The total number and its percentage are used to represent all categorical data. The table summarises general information for describing audio data. All p values comparing iOS (m4a) and Android users (3gp) were calculated using χ2 test and Student’s t-test.

Participants reported their fatigue status on average 6 days during the first 14 days of follow-up, resulting in the analysis of 1772 audio recordings for each audio type (type 1 and type 2) when all inclusion criteria were met, including 550 audio recordings for participants with fatigue. In both audio sets, women reported experiencing fatigue at a higher rate than men (p<0.001). Women constituted 155 (60%) of all fatigued Android users and 190 (67%) of all fatigued iOS users.

Prediction models

We reduced the extracted features from Mel-spectrograms to 250 top components with PCA, explaining 97% and 99% of the variance in the data for iOS and Android audio sets, respectively. We then compared the performances of the machine learning algorithms to select the best models for the derivation of the vocal biomarkers.
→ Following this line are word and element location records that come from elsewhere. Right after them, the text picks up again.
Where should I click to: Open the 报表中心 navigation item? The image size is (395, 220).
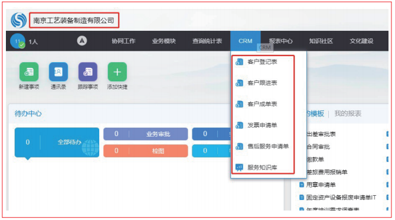click(x=280, y=41)
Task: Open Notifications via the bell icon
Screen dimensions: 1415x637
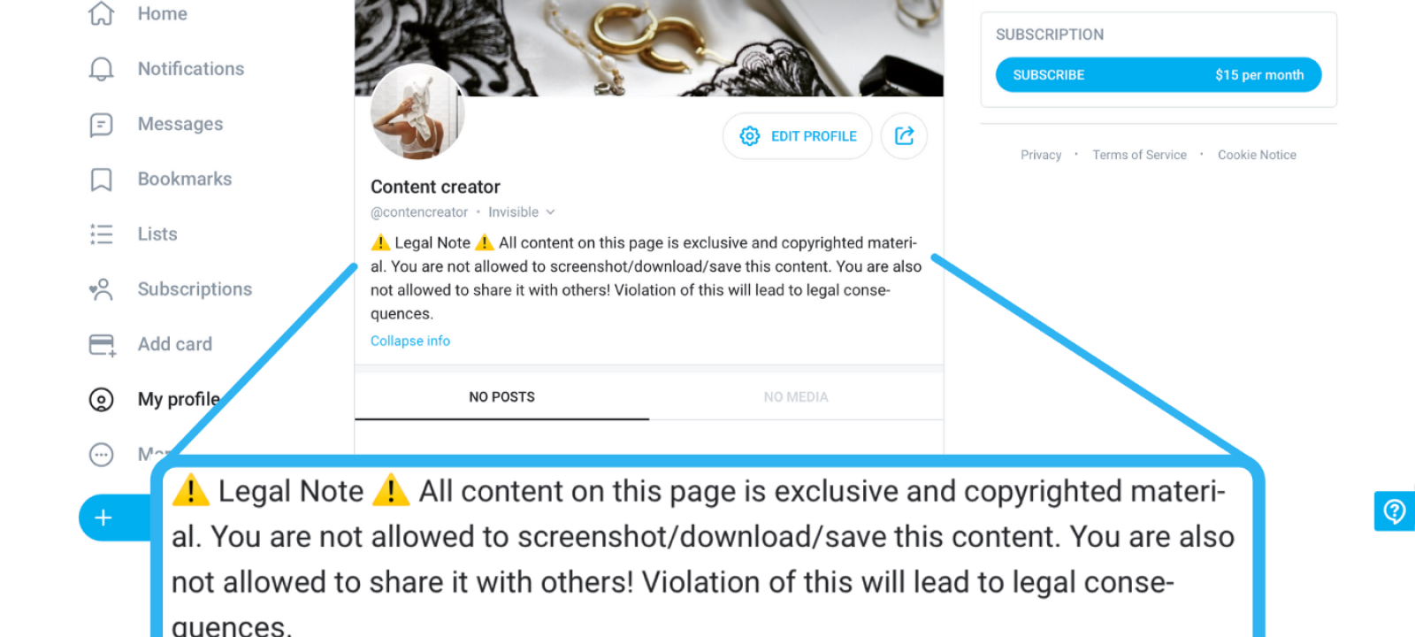Action: pos(102,69)
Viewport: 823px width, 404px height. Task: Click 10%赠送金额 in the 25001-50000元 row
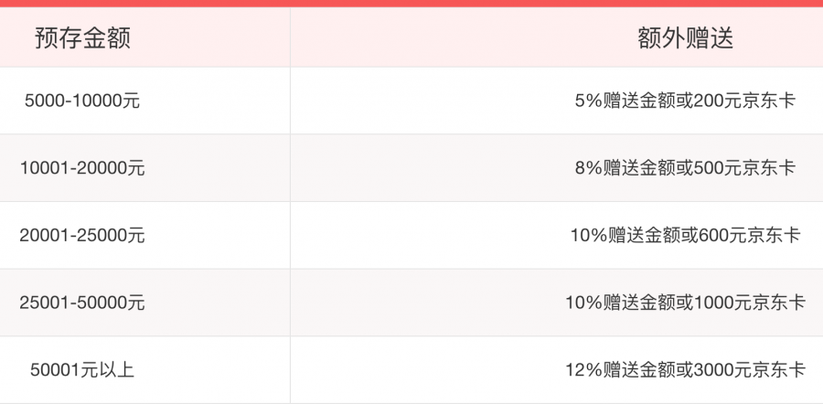(622, 303)
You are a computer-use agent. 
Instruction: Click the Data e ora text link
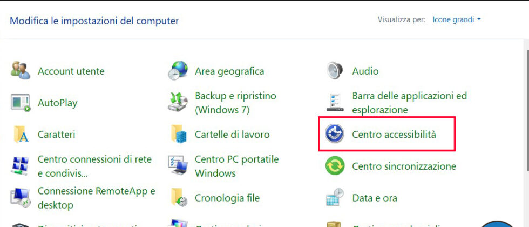pos(374,198)
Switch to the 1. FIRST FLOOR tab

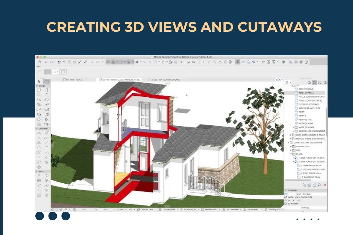pyautogui.click(x=74, y=79)
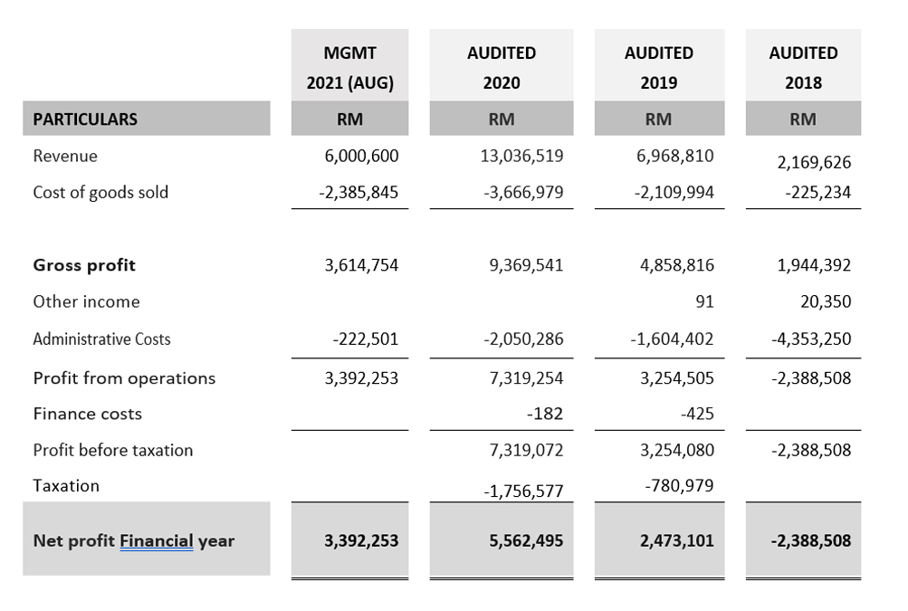This screenshot has height=611, width=908.
Task: Click the AUDITED 2019 column header
Action: (659, 68)
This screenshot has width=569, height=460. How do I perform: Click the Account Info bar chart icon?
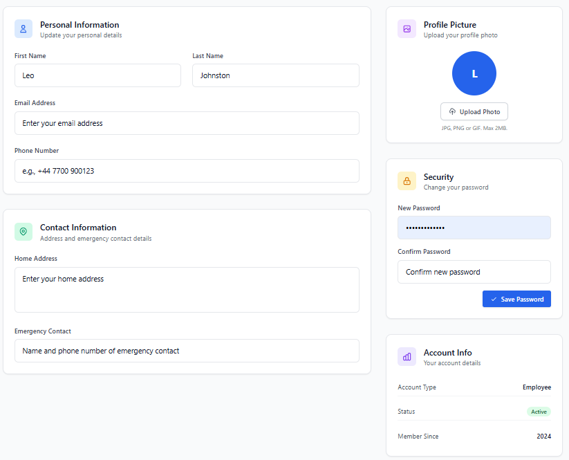[x=407, y=357]
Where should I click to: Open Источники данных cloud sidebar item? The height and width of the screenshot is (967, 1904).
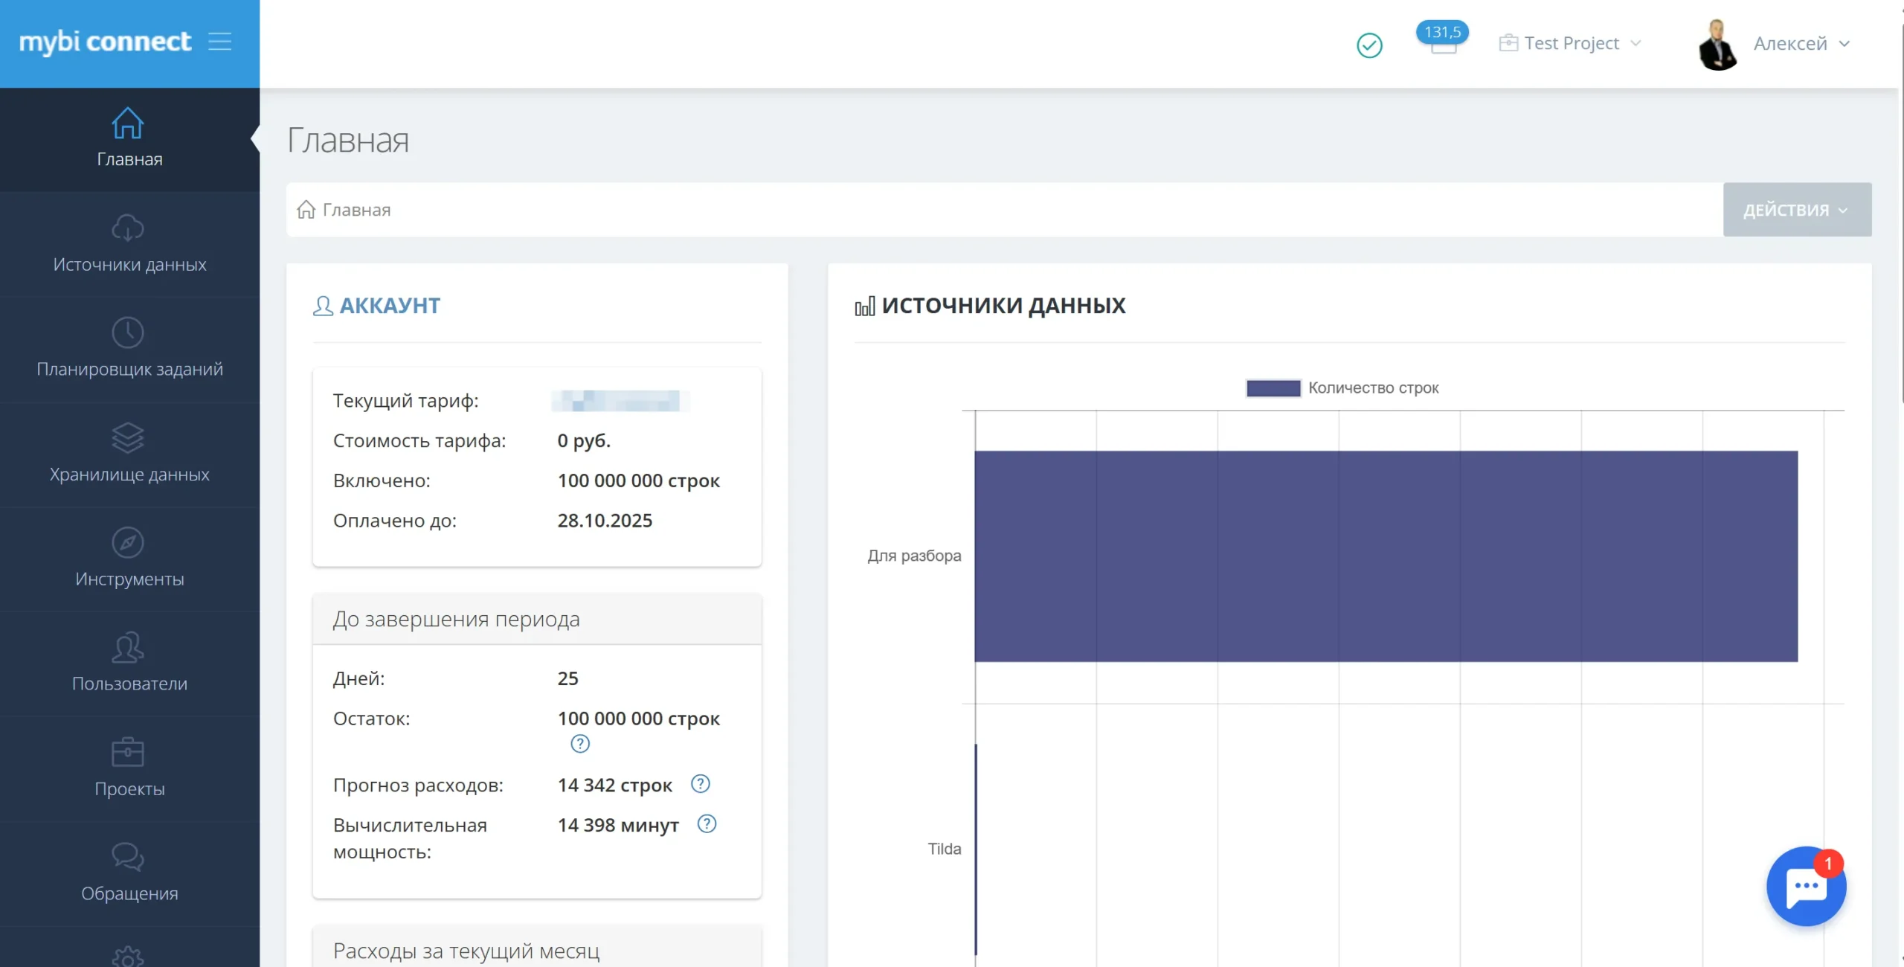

The VC was the best model selected for the development of the vocal biomarker for male iOS users, with an AUC of 85% and overall accuracy, precision, recall and f1-score of 89%. The model selected for female iOS users was SVM with an overall precision of 79% and an AUC of 79%. For male Android users, the selected model is the VC with precision, recall an f1-score of 84%, and a weighted AUC of 82%. For female Android users, the SVM was selected with an overall precision of 80% and an AUC of 86%. More details are shown in table 2.

Table 2.

Results of the prediction models

Audio_format Gender ML model Accuracy Ov.precision Precision_0 Precision_1 Ov.recall Recall_0 Recall_1 Ov.f1score f1-score_0 f1-score_1 Weighted AUC
3gp (Android) Female LR 0.77 0.77 0.81 0.73 0.77 0.76 0.77 0.77 0.78 0.75 0.85
KNN 0.72 0.73 0.7 0.77 0.72 0.87 0.55 0.72 0.78 0.64 0.76
SVM 0.8 0.8 0.8 0.79 0.8 0.84 0.74 0.8 0.82 0.77 0.86
VC 0.78 0.78 0.81 0.75 0.78 0.79 0.77 0.78 0.8 0.76 0.86
Male LR 0.78 0.79 0.87 0.5 0.78 0.85 0.53 0.79 0.86 0.52 0.81
KNN 0.83 0.83 0.83 0.8 0.83 0.98 0.27 0.79 0.9 0.4 0.84
SVM 0.84 0.83 0.88 0.67 0.84 0.93 0.53 0.83 0.9 0.59 0.82
VC 0.84 0.84 0.89 0.64 0.84 0.91 0.6 0.84 0.9 0.62 0.82
m4a (iOS) Female LR 0.72 0.72 0.8 0.56 0.72 0.77 0.61 0.72 0.79 0.58 0.75
KNN 0.68 0.65 0.72 0.5 0.68 0.86 0.29 0.65 0.78 0.37 0.67
SVM 0.79 0.79 0.81 0.75 0.79 0.91 0.55 0.79 0.86 0.64 0.79
VC 0.77 0.76 0.8 0.69 0.77 0.89 0.53 0.76 0.84 0.6 0.78
Male LR 0.73 0.74 0.83 0.48 0.73 0.8 0.54 0.73 0.81 0.51 0.8
KNN 0.89 0.89 0.89 0.89 0.89 0.97 0.65 0.88 0.93 0.76 0.81
SVM 0.85 0.84 0.86 0.76 0.85 0.95 0.58 0.84 0.9 0.67 0.85
VC 0.89 0.89 0.89 0.89 0.89 0.97 0.65 0.88 0.93 0.76 0.85

The selected models were selected using Recall_1 and weighted AUC and are highlighted in bold. Class 0: no fatigue, class 1: fatigue.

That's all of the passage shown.